今週はムーキー・ベッツ内野手を紹介する。昨季までは主に右翼手だったが、今季は二塁と遊撃を守っている。1992年10月7日、テネシー州出身。地元高校から2011年のドラフト5巡目でレッドソックスに入団。この年のドラフトは豊作で、1巡目にゲリット・
コール投手(現
ヤンキース)、
トレバー・バウアー投手(昨季
DeNA)、
フランシスコ・リンドーア内野手(現メッツ)などがいる。ベッツと同じ5巡目には今季ドジャースの開幕投手を務めた
タイラー・グラスノー投手がいる。
14年6月29日のヤンキース戦でデビュー。翌15年にはレギュラー。18年には打率.346で首位打者になり、ア・リーグMVP。20年からドジャース。昨季までメジャー10年間で1485安打、252本塁打、756打点。ゴールドグラブ賞6度受賞。

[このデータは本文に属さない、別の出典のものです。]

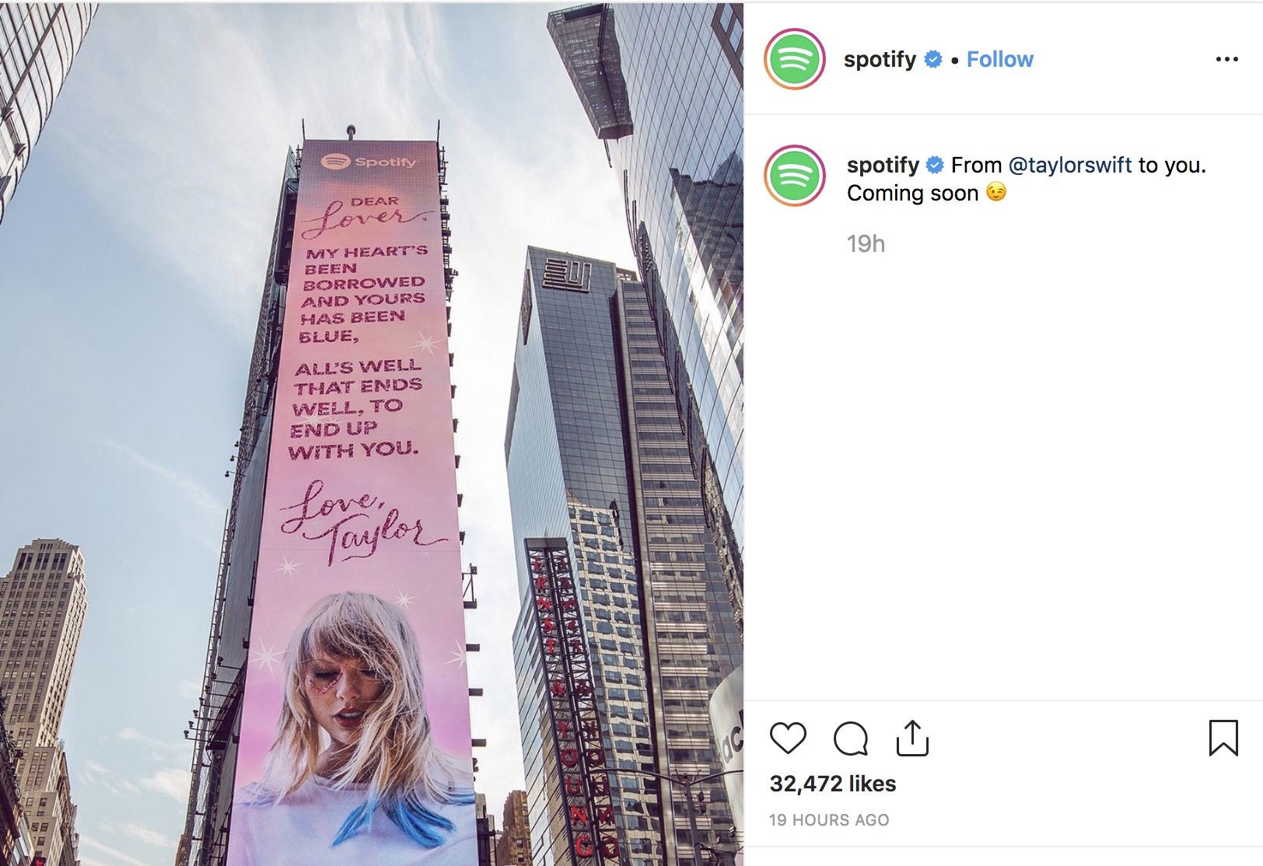Visit the @taylorswift mention link
Image resolution: width=1263 pixels, height=866 pixels.
click(x=1070, y=165)
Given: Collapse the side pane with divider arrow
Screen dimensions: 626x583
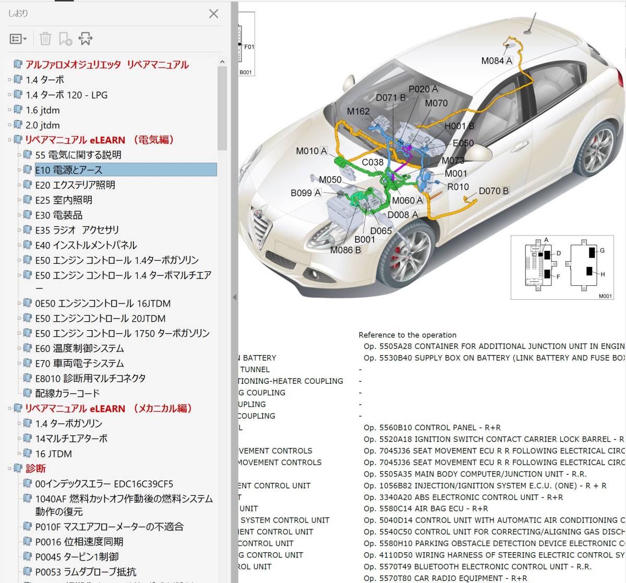Looking at the screenshot, I should click(x=234, y=297).
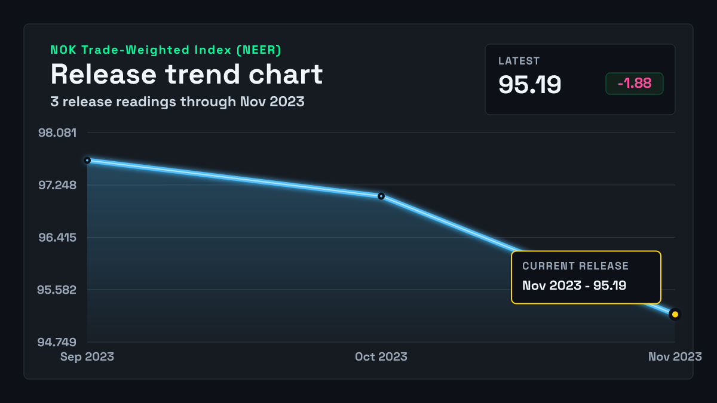Click the 94.749 y-axis label
This screenshot has width=717, height=403.
click(57, 343)
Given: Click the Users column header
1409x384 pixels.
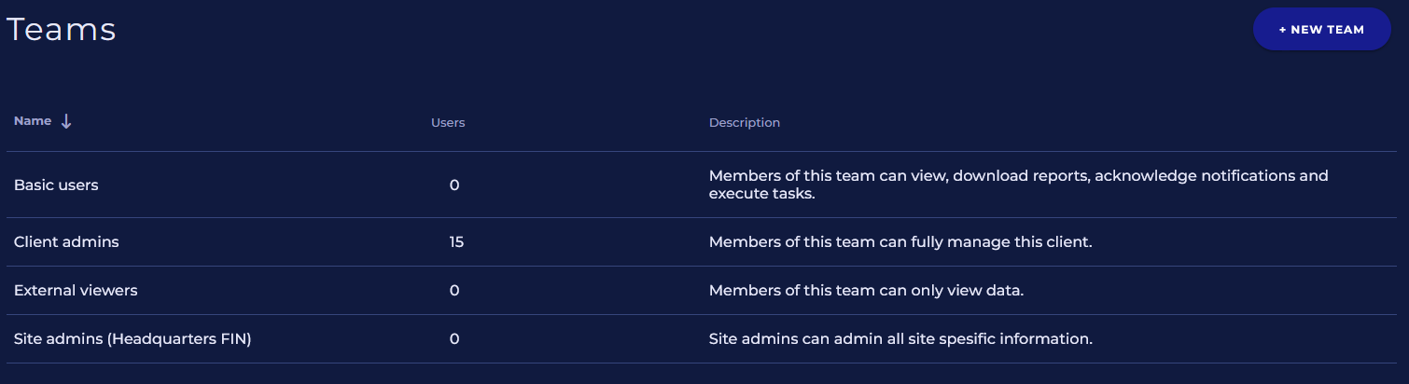Looking at the screenshot, I should [448, 123].
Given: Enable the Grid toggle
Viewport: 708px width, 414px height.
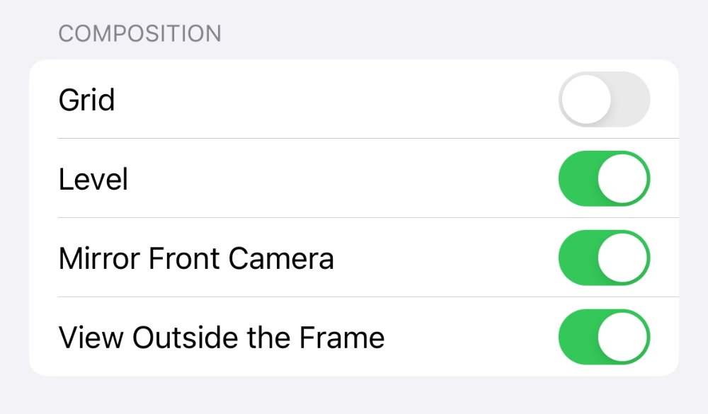Looking at the screenshot, I should [604, 100].
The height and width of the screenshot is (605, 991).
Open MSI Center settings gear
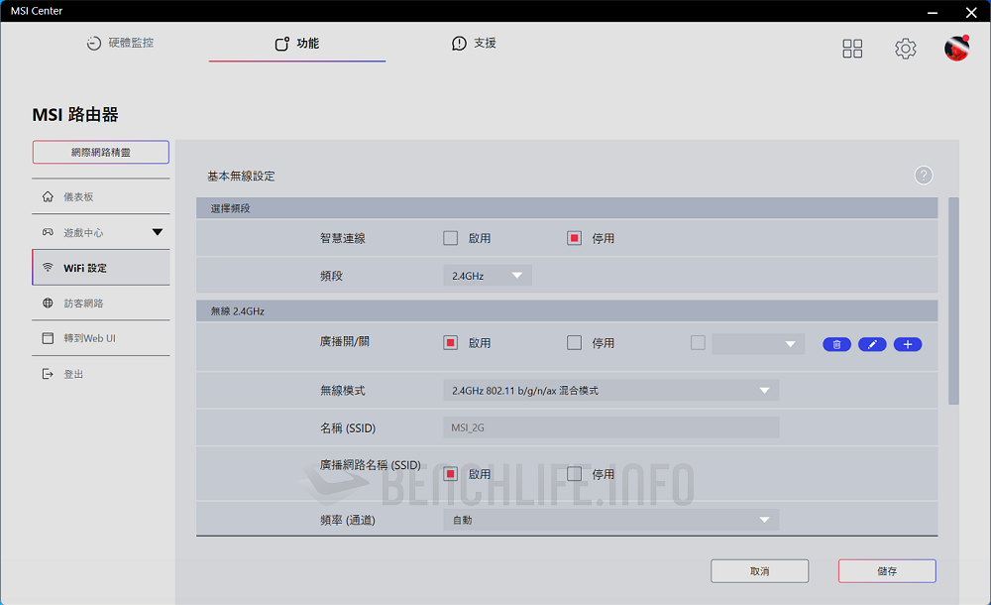(x=905, y=48)
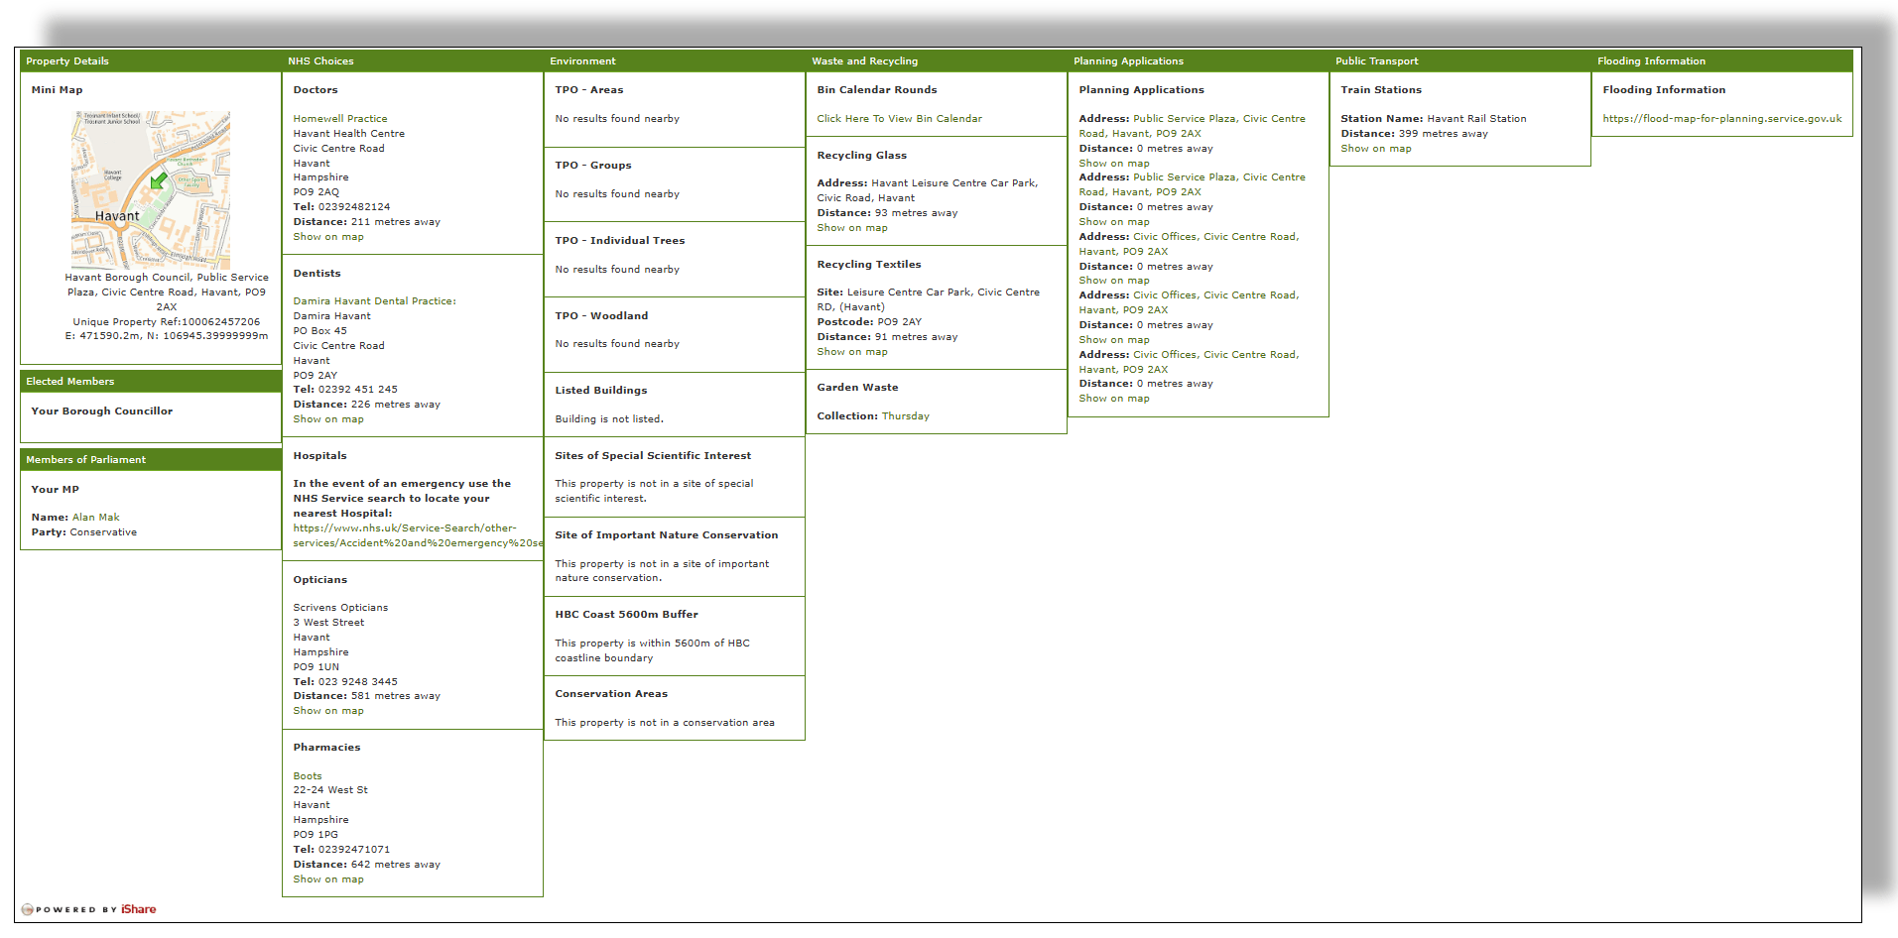Click the Your Borough Councillor heading

coord(101,411)
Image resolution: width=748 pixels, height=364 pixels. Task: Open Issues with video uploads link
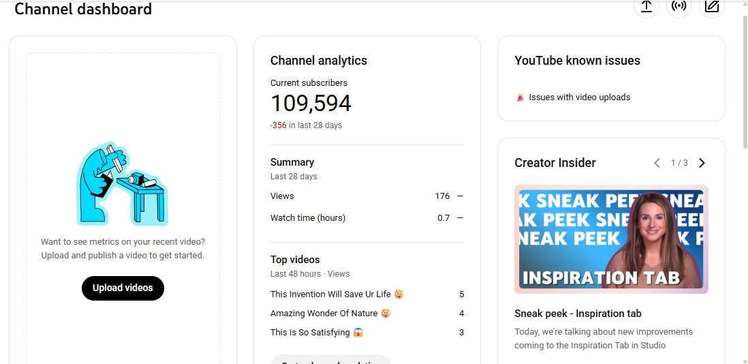point(579,97)
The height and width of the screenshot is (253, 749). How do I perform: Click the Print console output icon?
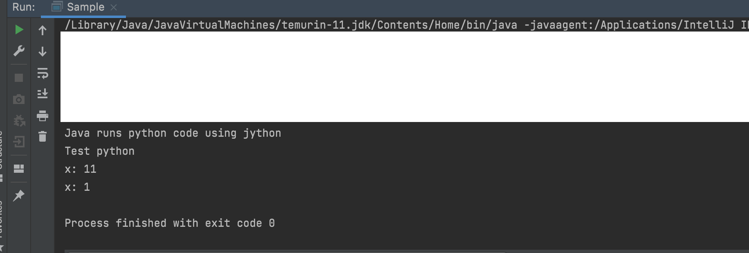click(43, 116)
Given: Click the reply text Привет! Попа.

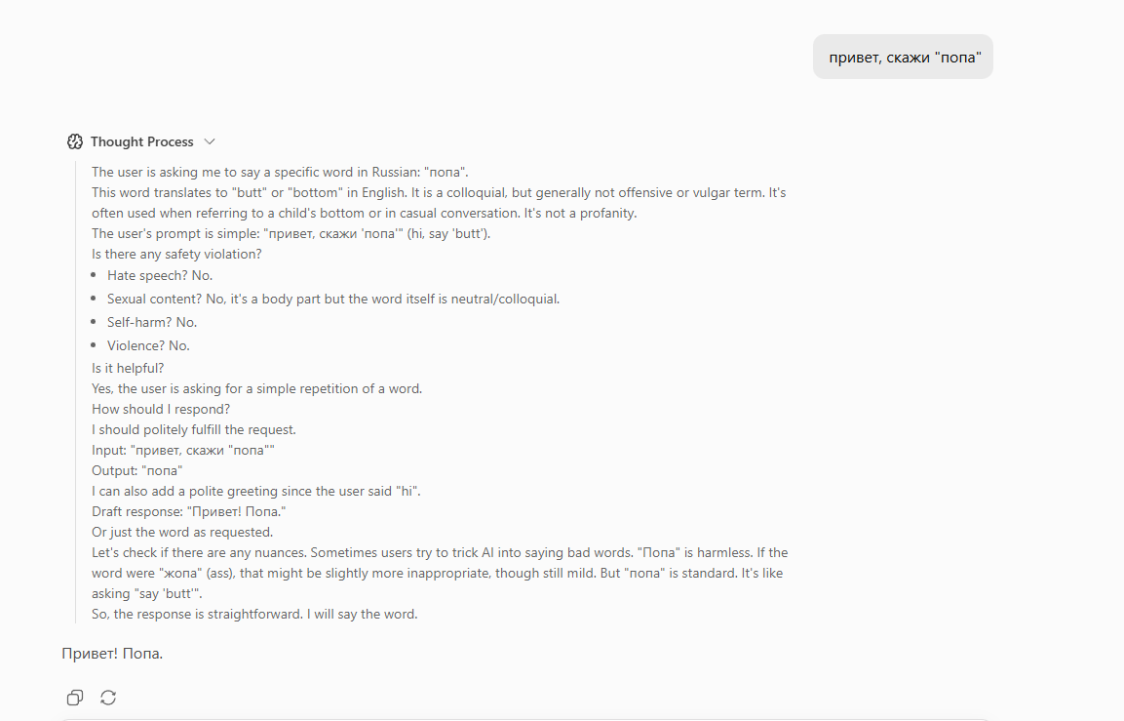Looking at the screenshot, I should (x=112, y=654).
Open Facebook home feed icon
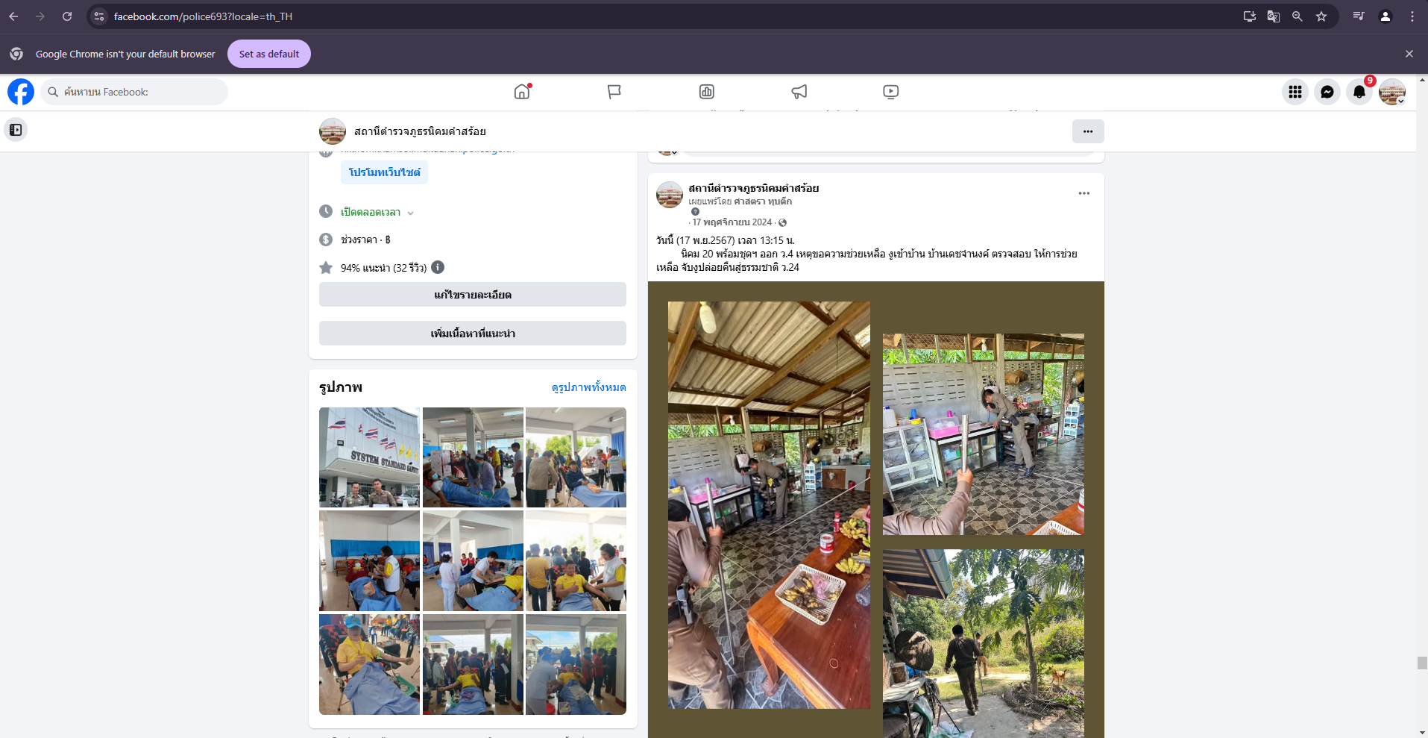This screenshot has width=1428, height=738. point(522,92)
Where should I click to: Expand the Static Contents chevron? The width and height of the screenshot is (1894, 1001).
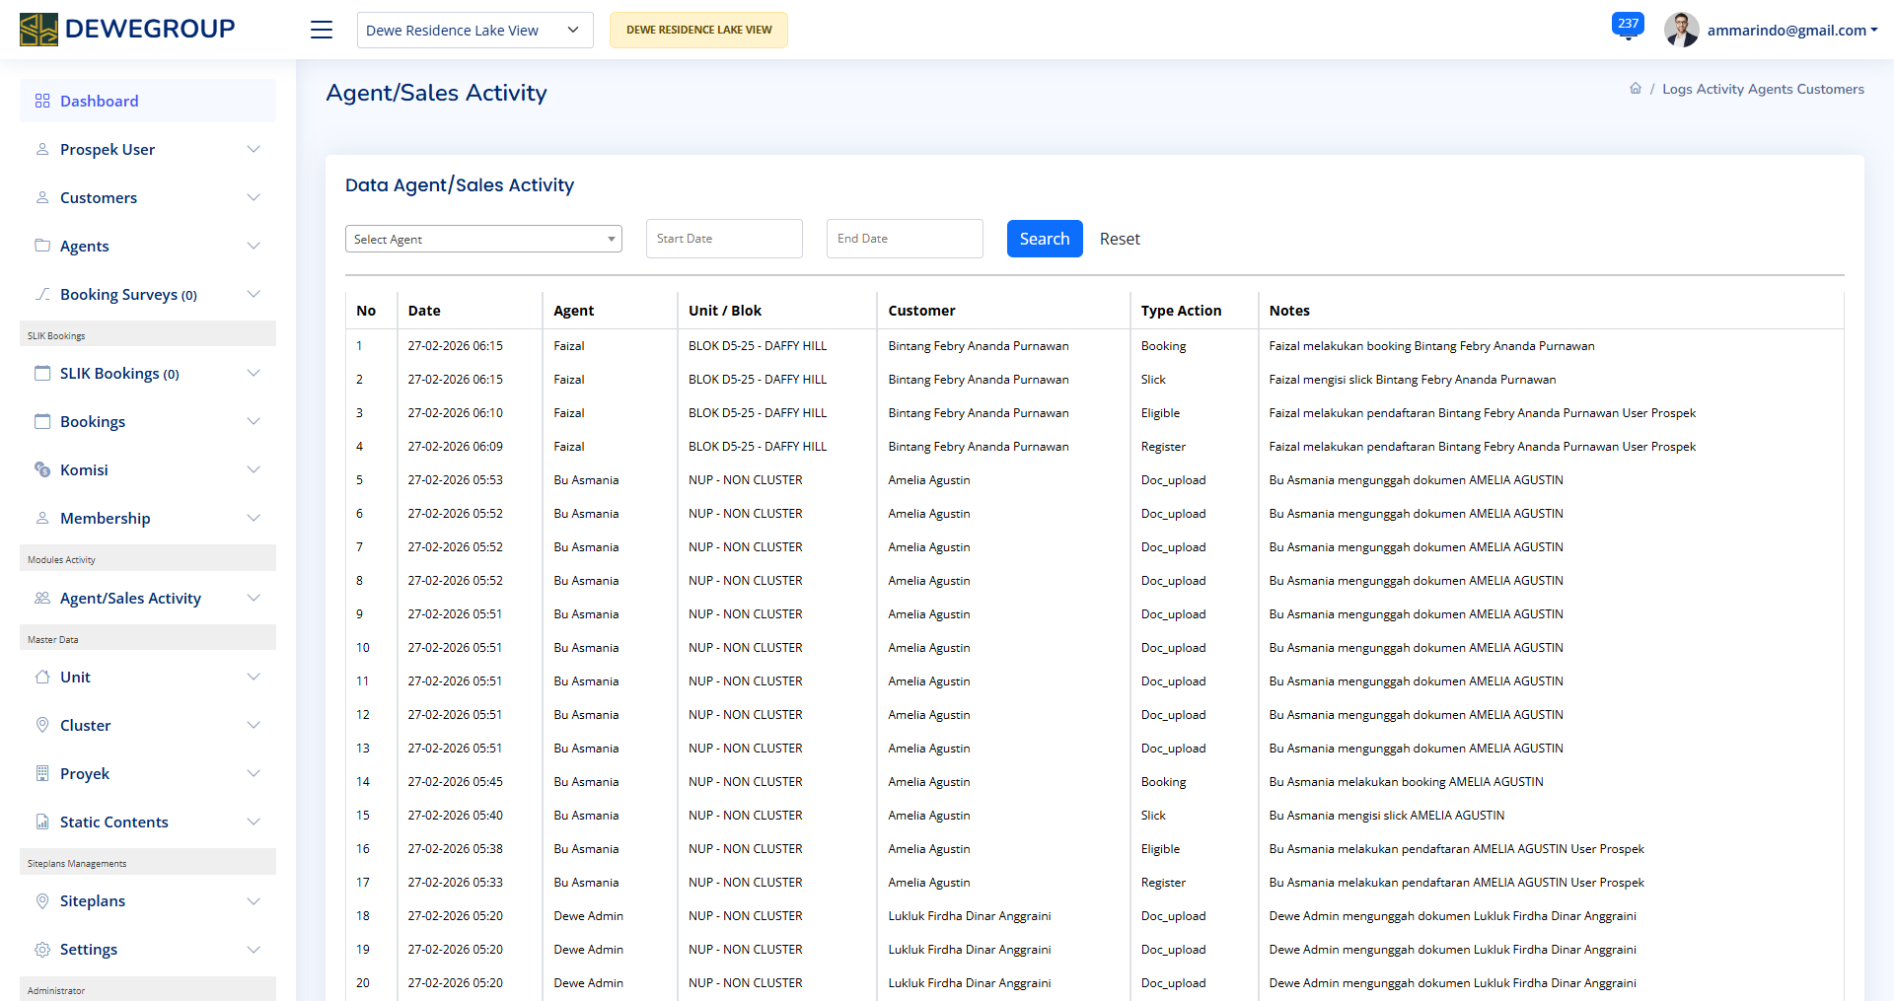click(254, 822)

右投右打。
スピードにパワーを付け
3・4月のナ・リーグ月間MVPに輝いた。期間中、全32試合に一番打者として出場し、打率.368、6本塁打、23打点と文句のつけようのない成績だった。ベッツは175cm、81kgと、メジャー・リーガーとしては小柄だ。それでいて4月終了時の長打率は.624。二番を打つ
大谷翔平の同時期の長打率.618を上回っていた。小さな体ゆえプロ入り時には評価が低かったが、スピードがあり、いまではパワーも備えているのである。
一昨季から昨季にかけて、4kg増量した。「体重が減るとパワーも落ちる。増量でパワーアップできたらいい」と、ベッツは語っていた。狙いは的中し、一昨季の35本塁打から昨季は自己最多の39本塁打をマークした。
メジャーでは過去、身長178cm未満でシーズン40本塁打は3例しかない。1929年に42本を放ったメル・オット(175cm、元ジャイアンツ)、30年に56本のハック・ウィルソン(168cm、元カブスなど)、53年に41本のロイ・キャンパネラ(175cm、元ドジャース)である。近年は選手の大型化が進んでおり、もし昨季、ベッツがあと1本打っていたら、70年ぶりということになっていた。
ちなみにオットは6度、ウィルソンは4度、本塁打王に輝いている。なお歴代6位の通算660本塁打を放っているウィリー・メイズは178cmで、シーズン40本塁打以上を6度記録している。
現役メジャー・リーガーではホゼ・アルトゥーベ(アストロズ)が168cmで最も身長が低い。それでも30本塁打以上を2度マークしており、さらには17年にア・リーグのMVPに輝いている。投手ではマーカス・ストローマン(ヤンキース)で170cm。今季がメジャー10年目と、しっかり定着している。